1. Prayer
A Prayer Against Neighbor Hate:
O Lord, you who command us to bless our enemies, protect us, we pray, from turning our neighbors into enemies, worthy only of hatred and deserving of nothing but insults and curses, and grant us instead the heart of Jesus, so that we might love our neighbor as you love them. We pray this in the name of the One who causes the sun to rise both on the evil and on the good. Amen.
A Prayer for Loving a Hurting Neighbor:
O Lord, you who do not look away from the pain of this world, open our eyes, we pray, to see the pain of our neighbor and, by grace, to become the healing presence and power of Jesus to them, so that our hearts might be kindled with your neighbor love this day. We pray this in the name of the Merciful One. Amen.
2. Meditation
https://youtu.be/3beUrBoa-3M?si=-C8yl-YPhwd6rV-a
3. Song
https://youtu.be/ujTCNLWUQhM?si=XNXFu0Z9RczB9ibH
4, Narrative
Opposing Evil without Becoming It
Tuesday, March 30, 2021
The mystery of the cross teaches us how to stand against hate without becoming hate, how to oppose evil without becoming evil ourselves. We find ourselves stretching in both directions—toward God’s goodness and also toward recognition of our own complicity in evil. In that moment, we will feel crucified. We hang in between, without resolution, our very life a paradox held in hope by God (see Romans 8:23–25).

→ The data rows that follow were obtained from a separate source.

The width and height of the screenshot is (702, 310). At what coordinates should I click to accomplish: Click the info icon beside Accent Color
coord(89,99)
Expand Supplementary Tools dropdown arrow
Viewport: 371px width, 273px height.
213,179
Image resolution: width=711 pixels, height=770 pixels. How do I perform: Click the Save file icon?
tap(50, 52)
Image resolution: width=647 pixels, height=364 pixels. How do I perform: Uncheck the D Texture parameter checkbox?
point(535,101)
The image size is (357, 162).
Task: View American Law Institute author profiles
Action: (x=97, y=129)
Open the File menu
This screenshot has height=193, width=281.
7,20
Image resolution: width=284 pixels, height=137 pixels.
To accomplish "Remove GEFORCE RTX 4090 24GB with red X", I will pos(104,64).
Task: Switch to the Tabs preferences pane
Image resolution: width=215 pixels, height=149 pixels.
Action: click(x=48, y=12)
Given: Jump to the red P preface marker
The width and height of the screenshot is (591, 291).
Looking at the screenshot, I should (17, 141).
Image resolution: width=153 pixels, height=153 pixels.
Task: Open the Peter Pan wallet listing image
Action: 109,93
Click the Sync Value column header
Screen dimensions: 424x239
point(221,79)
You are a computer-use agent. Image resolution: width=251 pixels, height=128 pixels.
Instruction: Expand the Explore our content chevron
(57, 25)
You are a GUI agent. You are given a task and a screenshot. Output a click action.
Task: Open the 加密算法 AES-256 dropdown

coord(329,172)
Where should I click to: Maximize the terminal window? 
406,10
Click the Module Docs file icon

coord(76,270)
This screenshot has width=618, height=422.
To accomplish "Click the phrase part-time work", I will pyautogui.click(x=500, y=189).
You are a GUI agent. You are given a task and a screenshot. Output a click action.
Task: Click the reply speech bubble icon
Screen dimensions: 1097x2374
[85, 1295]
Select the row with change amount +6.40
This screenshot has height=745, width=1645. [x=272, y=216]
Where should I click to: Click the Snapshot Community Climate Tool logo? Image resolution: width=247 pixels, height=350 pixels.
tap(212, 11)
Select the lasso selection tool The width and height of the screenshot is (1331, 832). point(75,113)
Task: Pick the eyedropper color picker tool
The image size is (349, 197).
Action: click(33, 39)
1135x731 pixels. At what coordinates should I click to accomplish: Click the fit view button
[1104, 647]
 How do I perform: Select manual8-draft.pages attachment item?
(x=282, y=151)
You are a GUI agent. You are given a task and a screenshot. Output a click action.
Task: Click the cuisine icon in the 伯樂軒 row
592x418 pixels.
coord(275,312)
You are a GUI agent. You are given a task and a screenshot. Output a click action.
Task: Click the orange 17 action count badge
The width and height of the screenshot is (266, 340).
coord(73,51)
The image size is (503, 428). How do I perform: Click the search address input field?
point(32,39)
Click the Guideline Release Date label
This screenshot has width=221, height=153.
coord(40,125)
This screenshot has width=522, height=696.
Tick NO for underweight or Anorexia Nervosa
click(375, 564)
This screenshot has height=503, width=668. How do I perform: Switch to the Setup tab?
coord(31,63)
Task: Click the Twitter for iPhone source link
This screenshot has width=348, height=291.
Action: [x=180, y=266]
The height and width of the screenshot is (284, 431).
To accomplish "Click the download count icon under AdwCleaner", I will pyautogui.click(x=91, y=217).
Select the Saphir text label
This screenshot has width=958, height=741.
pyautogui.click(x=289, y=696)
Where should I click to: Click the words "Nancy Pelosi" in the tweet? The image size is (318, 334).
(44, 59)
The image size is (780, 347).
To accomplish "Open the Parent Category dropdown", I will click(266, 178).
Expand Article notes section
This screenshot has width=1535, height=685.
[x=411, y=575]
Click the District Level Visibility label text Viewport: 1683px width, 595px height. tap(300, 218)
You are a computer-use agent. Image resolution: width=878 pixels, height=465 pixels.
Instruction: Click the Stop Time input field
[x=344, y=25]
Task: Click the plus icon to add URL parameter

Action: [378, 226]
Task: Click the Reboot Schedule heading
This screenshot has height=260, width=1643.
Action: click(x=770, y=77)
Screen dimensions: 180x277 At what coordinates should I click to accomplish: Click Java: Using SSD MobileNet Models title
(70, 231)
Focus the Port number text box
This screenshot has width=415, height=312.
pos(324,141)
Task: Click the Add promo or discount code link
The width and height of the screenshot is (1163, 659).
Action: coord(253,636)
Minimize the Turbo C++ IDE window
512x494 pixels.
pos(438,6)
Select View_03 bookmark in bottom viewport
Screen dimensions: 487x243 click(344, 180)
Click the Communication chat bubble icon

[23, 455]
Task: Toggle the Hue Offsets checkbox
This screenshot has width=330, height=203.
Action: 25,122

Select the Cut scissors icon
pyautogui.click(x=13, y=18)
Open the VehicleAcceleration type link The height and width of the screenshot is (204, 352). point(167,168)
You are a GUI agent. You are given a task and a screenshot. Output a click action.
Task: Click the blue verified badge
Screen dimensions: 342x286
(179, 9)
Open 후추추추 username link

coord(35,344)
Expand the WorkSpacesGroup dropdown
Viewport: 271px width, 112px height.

Over the next three days, I share a few examples of women who have understood the mystery of the cross in a personal and embodied way. They have known great suffering; they have been victims of oppression and cruelty and yet they sought to respond consciously, not reactively. Today, I offer a journal entry from Etty Hillesum (1914–1943), a young Jewish woman who was killed at Auschwitz. In her diary, she recreates a conversation with her friend, writer Klaas Smelik, about the hatred and bullying she saw within her own community:
Klaas, all I really wanted to say is this: we have so much work to do on ourselves that we shouldn’t even be thinking of hating our so-called enemies. We are hurtful enough to one another as it is. And I don’t really know what I mean when I say that there are bullies and bad characters among our own people, for no one is really “bad” deep down. I should have liked to reach out to that [bully] with all his fears, I should have liked to trace the source of his panic, to drive him ever deeper into himself, that is the only thing we can do, Klaas, in times like these.
And you, Klaas, give a tired and despondent wave and say, “But what you propose to do takes such a long time, and we don’t really have all that much time, do we?” And I reply, “What you want is something people have been trying to get for the last two thousand years, and for many more thousand years before that, in fact, ever since [humankind] has existed on earth.” “And what do you think the result has been, if I may ask?” you say.
And I repeat with the same old passion, although I am gradually beginning to think that I am being tiresome, “It is the only thing we can do, Klaas, I see no alternative, each of us must turn inward and destroy in himself all that he thinks he ought to destroy in others. And remember that every atom of hate we add to this world makes it still more inhospitable.”
And you, Klaas, dogged old class fighter that you have always been, dismayed and astonished at the same time, say, “But that—that is nothing but Christianity!”
And I, amused by your confusion, retort quite coolly, “Yes, Christianity, and why ever not?” [1]
Richard again: It is a truth of the world’s major religions that the goal of God’s work—God by any name, I might add—is always healing reconciliation and not retributive justice, resurrection and not death.
References:
[1] Etty Hillesum, An Interrupted Life: The Diaries, 1941–1943; and, Letters from Westerbork, trans. Arnold J. Pomerans (Henry Holt and Company: 1996), 211‒212.
Adapted from Richard Rohr, Things Hidden: Scripture as Spirituality (Franciscan Media: 2008), 203‒204.
5. Meditation
https://youtu.be/xRcWlA1I9z0?si=tdzZOJ4CH4AFPsGY
6. Sharing
7. Prayers and Intentions
Holy Spirit, I invite You to work within me, bringing freedom from the chains of bitterness. Transform my heart, renew my mind, and lead me on a path of healing and reconciliation. I surrender my pain to You, trusting that Your grace is sufficient for all things. May Your peace, which surpasses all understanding, guard my heart and mind in Christ Jesus. In Jesus' name, I pray. Amen.